Before calling the next speaker, may I say that there is a lot of interest in the debate? If I call the first Front-Bench speaker at 5.10 pm, that leaves only half an hour to fit everyone else in, so I hope that people will keep their remarks appropriately brief.
I am speaking in the debate because the issue is of extreme importance to my constituents, in particular those living in areas such as Dunkirk, Lenton and Wollaton Park who feel that their local neighbourhoods face irretrievable damage as a result of the uncontrolled spread of houses in multiple occupation.
I congratulate the hon. Member for Loughborough (Nicky Morgan) on securing the debate—her contribution was extremely thorough and asked many good questions on behalf of all of us.
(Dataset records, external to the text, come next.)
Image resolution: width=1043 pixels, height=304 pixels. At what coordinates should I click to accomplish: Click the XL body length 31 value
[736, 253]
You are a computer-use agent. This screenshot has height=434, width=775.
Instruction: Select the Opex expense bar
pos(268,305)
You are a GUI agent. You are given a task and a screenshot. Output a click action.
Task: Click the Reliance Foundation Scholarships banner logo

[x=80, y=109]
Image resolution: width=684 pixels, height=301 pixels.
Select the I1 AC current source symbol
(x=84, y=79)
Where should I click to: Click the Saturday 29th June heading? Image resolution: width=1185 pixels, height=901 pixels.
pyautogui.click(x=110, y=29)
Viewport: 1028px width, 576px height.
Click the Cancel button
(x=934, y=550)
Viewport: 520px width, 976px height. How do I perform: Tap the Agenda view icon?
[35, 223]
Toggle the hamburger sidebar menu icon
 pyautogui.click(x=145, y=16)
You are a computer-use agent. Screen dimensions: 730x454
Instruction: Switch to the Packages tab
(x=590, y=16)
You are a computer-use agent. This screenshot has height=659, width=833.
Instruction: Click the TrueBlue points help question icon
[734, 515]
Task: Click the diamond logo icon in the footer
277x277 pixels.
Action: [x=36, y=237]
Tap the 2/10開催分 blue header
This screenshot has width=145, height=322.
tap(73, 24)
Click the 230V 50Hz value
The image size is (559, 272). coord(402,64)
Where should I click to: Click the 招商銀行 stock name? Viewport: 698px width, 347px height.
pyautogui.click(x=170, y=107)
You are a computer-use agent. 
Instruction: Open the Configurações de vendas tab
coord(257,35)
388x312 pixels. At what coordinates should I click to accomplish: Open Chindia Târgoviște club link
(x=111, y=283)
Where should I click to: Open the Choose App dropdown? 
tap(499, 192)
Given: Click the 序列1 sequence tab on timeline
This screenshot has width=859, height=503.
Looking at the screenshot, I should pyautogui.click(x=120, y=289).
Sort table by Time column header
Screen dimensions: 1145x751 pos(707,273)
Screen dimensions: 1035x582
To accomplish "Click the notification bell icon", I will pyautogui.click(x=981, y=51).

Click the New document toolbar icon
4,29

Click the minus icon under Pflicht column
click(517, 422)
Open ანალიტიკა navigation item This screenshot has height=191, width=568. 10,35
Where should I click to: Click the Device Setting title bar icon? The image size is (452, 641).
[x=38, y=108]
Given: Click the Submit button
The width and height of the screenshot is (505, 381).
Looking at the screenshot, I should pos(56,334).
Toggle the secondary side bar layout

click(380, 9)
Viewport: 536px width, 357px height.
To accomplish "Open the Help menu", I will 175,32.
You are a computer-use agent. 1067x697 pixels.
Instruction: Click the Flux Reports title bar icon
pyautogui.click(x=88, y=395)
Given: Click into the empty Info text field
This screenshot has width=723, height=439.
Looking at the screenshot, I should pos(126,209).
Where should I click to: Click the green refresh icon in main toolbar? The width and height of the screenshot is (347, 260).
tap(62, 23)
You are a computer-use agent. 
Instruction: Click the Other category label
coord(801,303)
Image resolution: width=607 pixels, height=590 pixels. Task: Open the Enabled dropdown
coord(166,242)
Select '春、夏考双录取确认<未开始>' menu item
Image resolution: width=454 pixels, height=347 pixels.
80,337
Local people in Nottingham, supported by their local elected representatives, campaigned for years to secure the planning changes that Labour introduced on 6 April. They would agree that we should have acted earlier, but the change was none the less very welcome when it came. It was exactly what local people had been asking for and would have protected their communities for the future.
I do not need to go into a great deal of detail here, because hon. Members present understand the problems that high concentrations of HMOs create in local communities, but I want to set out briefly why the issues matter to my constituents in Nottingham South.
In Nottingham, we are fortunate to have two excellent universities that attract thousands of young people to our city. We value greatly the contribution that the universities make to our city and we welcome students into our communities. However, the impact of large numbers of family homes being converted into student lets has been considerable, and many long-term residents feel that their local neighbourhoods are changing beyond recognition.
For example, in Lenton, we have seen many of the local shops disappear, to be replaced by takeaways. Local residents have seen their local primary school shut down for lack of children. During term time, they experience daily problems with parking and, unfortunately, on occasion, with noise, litter and increased crime. Outside term time, they sometimes feel that they live in a ghost town.
The universities, Nottingham city council and local voluntary and church groups are working hard to restore a sense of community, but they need the support of the Government too. The ability to control the development of HMOs gave local people real hope—the opportunity to maintain balanced and sustainable communities, rather than have their neighbourhoods left to the market.
I am grateful to my hon. Friend for giving way, because I am conscious of time. Obviously, the problems do not stop at the boundaries of Nottingham South. In Nottingham East, we share a similar set of problems. She is completely correct to say that the permanent residents, in particular those who are not students, feel strongly about the issues. It is a planning matter, and it seems such a shame that we are now not in a position to have the local authority properly empowered, in particular for this next year, to exercise those rights on behalf of local residents.
My hon. Friend is absolutely right—it is about the opportunity to maintain those balanced and sustainable communities, not about being anti-student. Students are very welcome, but it is important that communities are balanced. That is why local residents feel so badly let down by the Government.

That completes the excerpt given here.